REQUESTS:
1 - Do these statements agree with the CO2 forum thread? Answer yes or no for each, and quote the thread's deciding words exactly. (a) A drop checker turns yellow when there is too much CO2. (b) The first post gives a bubble count of about one bubble per second. (c) Bubble count is described as a reliable way to judge the right CO2 level.
2 - Continue the CO2 forum thread from the point where it stops.

# Co2 recommended for 75g



## deocare (Mar 17, 2011)

Just a quick question

What would be the recommended dosage for a 3/4 planted 75gallon tank bubble count wise.

I am using a Fluval Co2 88 pressurized kit. Right now the bubble count is about 1 for every 2 sec because I intend to leave it overnight and don't want to overdose and kill my fish. But don't know if that is enough for my plants.


----------



## neven (May 15, 2010)

you really can't tell by bubbles. its good to use as a rough starting point, but there's more than just plant load to take into account. Surface agitation is a major one, type of tubing used (and age of it), diffusion method, tank flow, types of plants, and lighting levels make it vary quite drastically.

Your best bet is a drop checker on the opposite side of your co2 diffusion. Its delayed response though, so after a few hours you do a slight adjustment then wait again a few hours.

Btw with a tank your size you'll want to invest in something like this: 88g BB Gun Air Tank Adapter for your set up It'll let you use a refillable paintball cylinder, much more cost effective than disposables.


----------



## gklaw (May 31, 2010)

Yes, it will be very costly running the Fluval 88 on a 75g planted !

Rob: Do you know a local store to get one of those adaptor.


----------



## deocare (Mar 17, 2011)

Sorry i am new to this co2 and plants, what is a drop checker?


----------



## neven (May 15, 2010)

CO2 Drop Checker | KH Standard - 4 dKH

easiest way to explain it  You fill it with a reagent, it turns green when your co2 is optimal, yellow when its too much, stays blue if its too low. SOmeone on this site might be sellin the reagent cheap

gordon, you can try goin to a paintball shop and asking for a 88g (3oz) disposable co2 cylinder adapter


----------



## deocare (Mar 17, 2011)

but you can also buy it at any aquarium supply store correct? how much are they usually around


----------



## neven (May 15, 2010)

INFORMATION PROVIDED:
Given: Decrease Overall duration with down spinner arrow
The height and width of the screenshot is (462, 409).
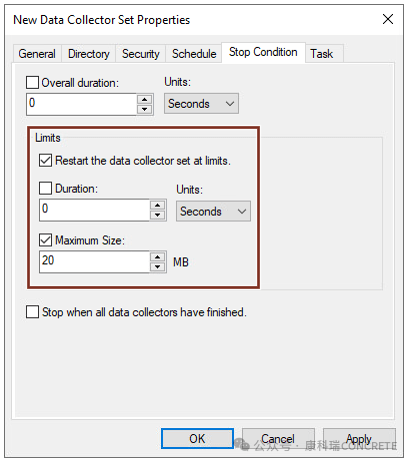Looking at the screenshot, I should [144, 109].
...
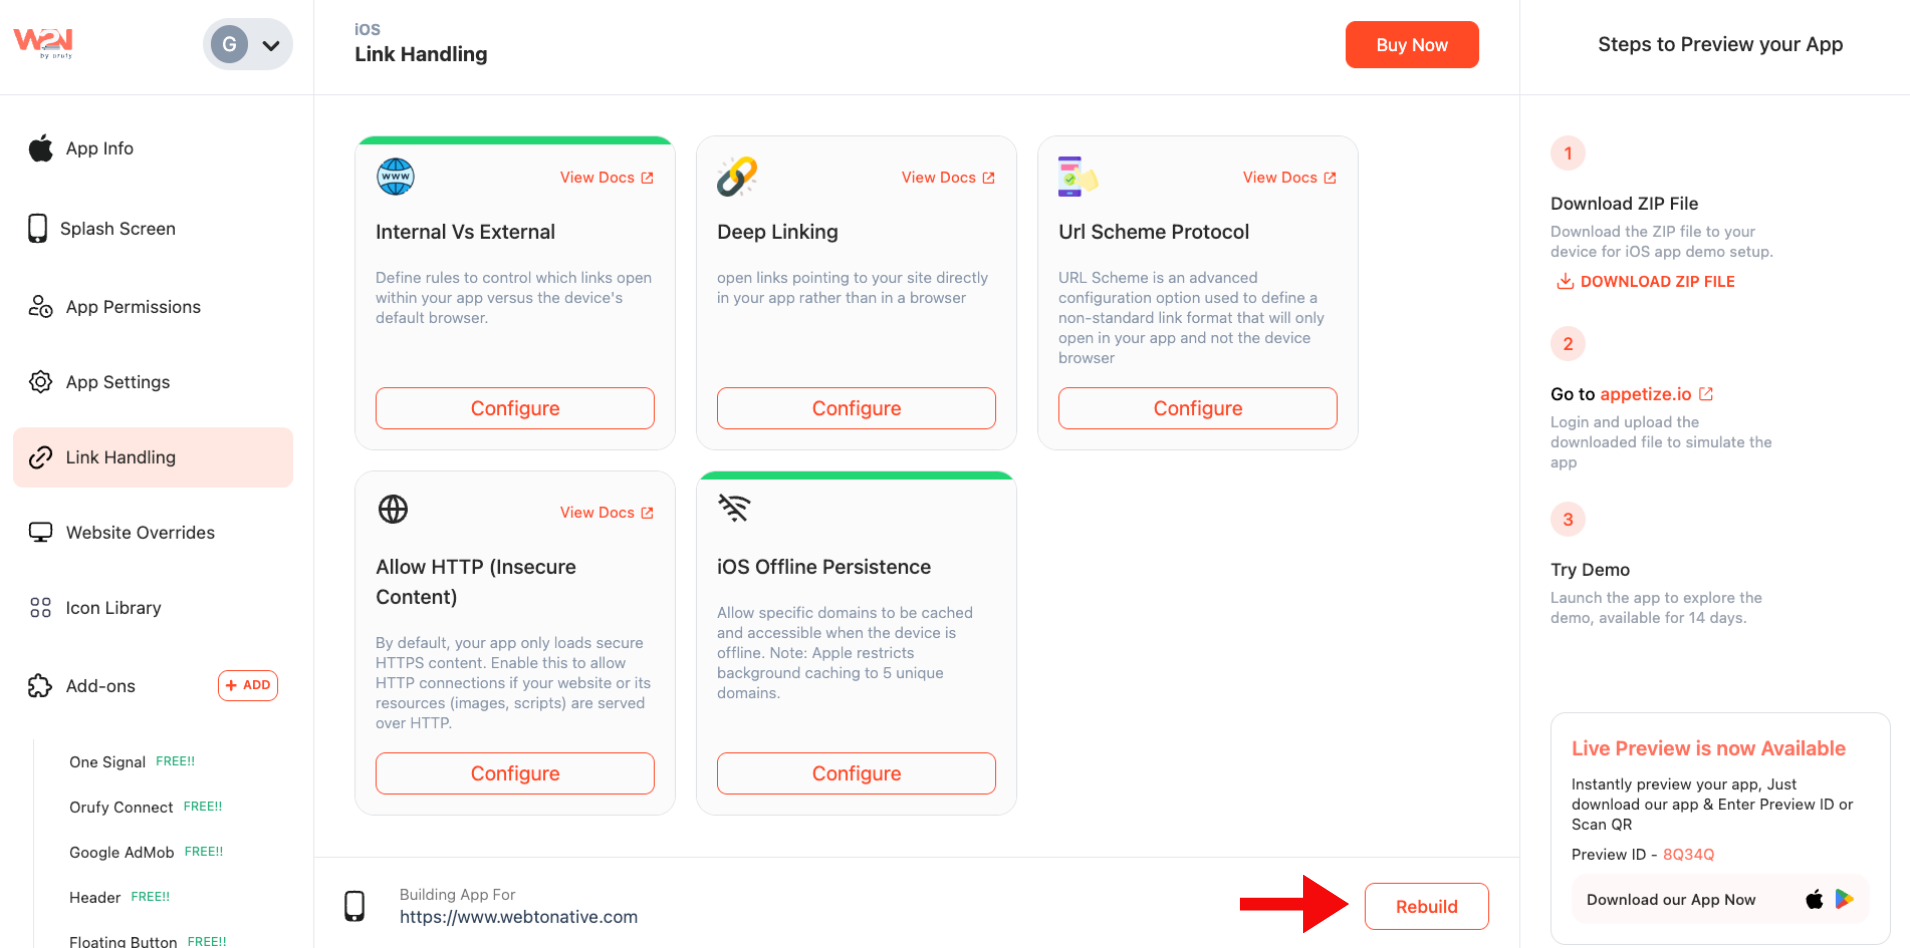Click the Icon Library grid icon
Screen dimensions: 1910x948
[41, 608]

ANSWERS TO THE TASKS:
1 -
(a) Yes: "yellow when its too much"
(b) No: "about 1 for every 2 sec"
(c) No: "you really can't tell by bubbles"

2 -
as for the nice glass ones im not sure where you can get them locally

You can get CO2 Indicator probably at a few places.

The one i use i bought off a member on the planted tank who makes them himself. $20 for 2 shipped and everything.


----------



## deocare (Mar 17, 2011)

alright thanks for your help nevens, I will try to figure out where to get a drop checker and indicator like you mentioned.


----------



## neven (May 15, 2010)

try phoning aquarium's west, they shouldn't be too far from you


----------



## 2wheelsx2 (Apr 21, 2010)

Pat (Mykiss) has access to drop checkers and all kinds of CO2 equipment. For a tank this size, I wouldn't even consider messing around with Paintball stuff. A 5 or better a 10 lb with a CO2 atomizer or reactor and you'll be good for 6 months at a time and you won't have to lift a finger. I am always of the opinion that CO2 should make your planted tank life easier, not generate more work. But of course YMMV and you may like doing all tweaking.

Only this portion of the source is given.